A escola, além de ser um agente socializador de extrema

importância, aparece para estes indivíduos como sendo um espaço novo, que lhes permite um alargar de horizontes, outras realidades que

dos contextos sociais de onde vêm. A escola ajuda a moldar valores, aspirações e a identidade do jovem que a frequenta.

Sendo um espaço formal para a transmissão de conhecimento e de padrões e valores recomendados, subordinados a uma lógica autoritária formal e disciplinar, as funções da escola como espaço social na infância e adolescência, ganha importância com o tempo que ocupa na vida diária, ( Almeida et al, 1994).

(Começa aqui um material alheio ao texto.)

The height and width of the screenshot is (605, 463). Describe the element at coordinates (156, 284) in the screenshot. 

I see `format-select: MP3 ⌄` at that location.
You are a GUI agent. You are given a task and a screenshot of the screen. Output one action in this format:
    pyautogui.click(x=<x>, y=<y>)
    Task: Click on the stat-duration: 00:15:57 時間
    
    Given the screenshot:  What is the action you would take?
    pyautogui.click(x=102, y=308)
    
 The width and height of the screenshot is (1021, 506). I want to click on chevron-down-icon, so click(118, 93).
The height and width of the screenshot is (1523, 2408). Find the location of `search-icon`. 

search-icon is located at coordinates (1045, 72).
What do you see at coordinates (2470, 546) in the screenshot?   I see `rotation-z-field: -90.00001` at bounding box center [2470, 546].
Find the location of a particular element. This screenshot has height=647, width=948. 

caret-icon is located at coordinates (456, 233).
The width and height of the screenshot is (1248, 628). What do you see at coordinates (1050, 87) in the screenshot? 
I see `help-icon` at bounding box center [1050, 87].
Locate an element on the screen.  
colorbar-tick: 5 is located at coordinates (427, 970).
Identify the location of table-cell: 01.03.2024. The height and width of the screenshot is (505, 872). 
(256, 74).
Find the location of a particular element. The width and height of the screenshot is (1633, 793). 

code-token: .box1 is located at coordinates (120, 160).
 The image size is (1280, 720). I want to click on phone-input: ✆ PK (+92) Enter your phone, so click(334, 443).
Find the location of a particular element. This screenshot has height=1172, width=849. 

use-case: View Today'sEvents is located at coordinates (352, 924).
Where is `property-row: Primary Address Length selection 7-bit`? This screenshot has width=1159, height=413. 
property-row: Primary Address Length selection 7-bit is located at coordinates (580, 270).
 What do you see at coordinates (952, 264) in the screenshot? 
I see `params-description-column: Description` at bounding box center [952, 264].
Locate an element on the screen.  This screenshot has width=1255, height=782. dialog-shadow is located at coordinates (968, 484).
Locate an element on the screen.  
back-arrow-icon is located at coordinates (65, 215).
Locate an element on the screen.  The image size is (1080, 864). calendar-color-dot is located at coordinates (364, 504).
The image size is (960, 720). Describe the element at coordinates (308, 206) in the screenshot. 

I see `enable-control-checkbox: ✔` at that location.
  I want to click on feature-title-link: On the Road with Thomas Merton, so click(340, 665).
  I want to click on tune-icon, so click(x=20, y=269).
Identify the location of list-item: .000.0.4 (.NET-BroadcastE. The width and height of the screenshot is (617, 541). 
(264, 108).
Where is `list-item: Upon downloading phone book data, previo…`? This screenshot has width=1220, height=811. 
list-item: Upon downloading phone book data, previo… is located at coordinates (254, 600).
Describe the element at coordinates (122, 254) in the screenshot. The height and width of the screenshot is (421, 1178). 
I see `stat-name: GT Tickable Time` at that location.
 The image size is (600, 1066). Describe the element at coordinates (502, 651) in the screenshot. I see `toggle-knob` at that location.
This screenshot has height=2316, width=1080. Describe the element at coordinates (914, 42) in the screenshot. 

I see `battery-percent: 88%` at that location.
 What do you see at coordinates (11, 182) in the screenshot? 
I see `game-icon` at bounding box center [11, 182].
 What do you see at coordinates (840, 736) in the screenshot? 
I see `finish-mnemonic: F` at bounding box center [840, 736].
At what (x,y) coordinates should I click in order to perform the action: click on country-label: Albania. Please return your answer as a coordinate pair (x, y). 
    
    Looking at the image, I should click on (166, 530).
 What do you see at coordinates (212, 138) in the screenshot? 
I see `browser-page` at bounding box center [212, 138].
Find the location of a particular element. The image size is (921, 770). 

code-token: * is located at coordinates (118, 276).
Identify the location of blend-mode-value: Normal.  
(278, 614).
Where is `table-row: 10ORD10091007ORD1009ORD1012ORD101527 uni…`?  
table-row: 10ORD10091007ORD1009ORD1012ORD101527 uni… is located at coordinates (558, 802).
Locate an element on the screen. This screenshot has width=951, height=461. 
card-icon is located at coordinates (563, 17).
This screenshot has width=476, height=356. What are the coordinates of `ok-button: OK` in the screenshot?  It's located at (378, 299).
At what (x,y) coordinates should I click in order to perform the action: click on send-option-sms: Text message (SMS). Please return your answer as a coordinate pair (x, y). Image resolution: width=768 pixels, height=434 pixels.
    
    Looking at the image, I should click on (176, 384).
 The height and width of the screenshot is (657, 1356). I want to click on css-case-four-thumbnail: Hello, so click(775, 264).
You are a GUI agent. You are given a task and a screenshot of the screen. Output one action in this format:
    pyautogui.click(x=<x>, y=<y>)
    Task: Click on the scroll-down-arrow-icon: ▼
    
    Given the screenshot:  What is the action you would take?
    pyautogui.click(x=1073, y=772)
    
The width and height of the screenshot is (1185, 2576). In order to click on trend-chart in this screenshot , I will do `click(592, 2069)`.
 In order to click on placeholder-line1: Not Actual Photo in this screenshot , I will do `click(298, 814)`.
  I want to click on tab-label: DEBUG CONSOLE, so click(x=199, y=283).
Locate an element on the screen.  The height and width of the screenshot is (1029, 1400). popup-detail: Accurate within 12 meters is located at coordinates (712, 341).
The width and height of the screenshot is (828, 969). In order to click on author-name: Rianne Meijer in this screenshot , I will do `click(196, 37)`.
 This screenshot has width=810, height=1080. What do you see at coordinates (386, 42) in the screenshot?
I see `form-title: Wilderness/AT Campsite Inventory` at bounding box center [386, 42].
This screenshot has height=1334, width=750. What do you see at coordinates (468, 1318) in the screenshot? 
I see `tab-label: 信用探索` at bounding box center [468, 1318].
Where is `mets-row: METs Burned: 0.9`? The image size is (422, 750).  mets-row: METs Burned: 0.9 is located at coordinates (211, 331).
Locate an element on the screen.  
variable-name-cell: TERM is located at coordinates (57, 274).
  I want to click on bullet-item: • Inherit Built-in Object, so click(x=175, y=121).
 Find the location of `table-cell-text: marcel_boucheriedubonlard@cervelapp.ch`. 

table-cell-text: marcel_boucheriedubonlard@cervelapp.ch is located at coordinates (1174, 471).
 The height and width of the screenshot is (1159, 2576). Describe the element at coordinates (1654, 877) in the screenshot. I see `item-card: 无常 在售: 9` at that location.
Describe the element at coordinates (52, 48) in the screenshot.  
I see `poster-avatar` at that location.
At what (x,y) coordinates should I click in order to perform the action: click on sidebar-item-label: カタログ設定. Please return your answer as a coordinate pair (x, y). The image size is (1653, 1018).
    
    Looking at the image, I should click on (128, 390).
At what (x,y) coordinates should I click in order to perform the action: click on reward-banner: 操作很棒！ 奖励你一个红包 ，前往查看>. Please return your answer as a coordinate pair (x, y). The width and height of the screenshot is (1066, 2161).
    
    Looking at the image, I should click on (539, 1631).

A trajectória do repatriado na escola dura pouco tempo. Por um lado, as suas famílias atípicas e com baixa formação e educação, que não possuem um estilo de educação definido, vêem a escola apenas como o lugar onde se aprende a ler, a escrever e a fazer contas, o básico para se poder entrar no mercado do trabalho. Por outro lado, o repatriado não tem nenhum ou muito pouco apoio para continuar na escola, e a comunicação entre os pais e filhos é quase nula no que diz respeito à escola, pois os pais também, muitos deles, só têm a instrução básica ou primária, o que leva muitos a abandonarem a escola.

“... até gostava de ter continuado, mas meu pai queria que fosse trabalhar

(...) era preciso...” (B 3).

“... eu não me dava na escola, nunca me dei (...) depois começámos na

droga (...) nunca mais apareci lá...” (B 5).

“... estava sempre a ser expulso da escola, nunca me interessou (...) eu

queria era ganhar dinheiro!...” (C 2).

Em relação à nossa amostra, constata-se que as habilitações escolares são, de uma maneira geral, baixas. Uma vez que muitos

estudaram nos países para onde emigraram e sendo a denominação dos anos diferente relativamente a Portugal, optou-se por usar a terminologia

portuguesa. Para o ensino básico: 1ª Classe; 2ª Classe; 3ª Classe; 4ª Classe, seguindo os anos de escolaridade até ao 12º ano.